**Extrait du document**
"Histoire de ne pas rire. Le Surréalisme en Belgique", à "Bozar", jusqu'au 16 Juin
« Le surréalisme en tant que mouvement dépasse simplement l’image et ça, c’est quelque chose peut-être que l’on oublie : s’il a duré aussi longtemps en Belgique – il a fait trois générations, 75 ans à peu près – c’est parce que c’est un mouvement de pensée, c’est un mouvement politique, un mouvement philosophique, pas seulement un mouvement artistique », nous confia Xavier Canonne, docteur en histoire de l’art, directeur du « Musée de la Photographie » carolorégien, commissaire de l’exposition bruxelloise « Histoire de ne pas rire. Le Surréalisme en Belgique » et co-auteur de son catalogue.

**Données fournies**

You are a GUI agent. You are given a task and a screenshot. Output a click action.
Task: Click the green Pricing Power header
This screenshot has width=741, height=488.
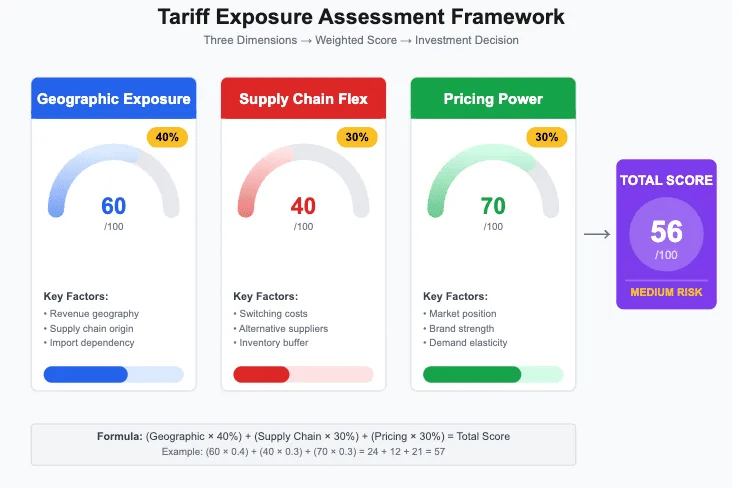coord(493,99)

**Énoncé de l'exercice**
D'après l'extrait sur l'exposition consacrée au surréalisme en Belgique, combien de temps le mouvement a-t-il duré dans ce pays selon Xavier Canonne ?

**Solution proposée**
Environ 75 ans, soit trois générations.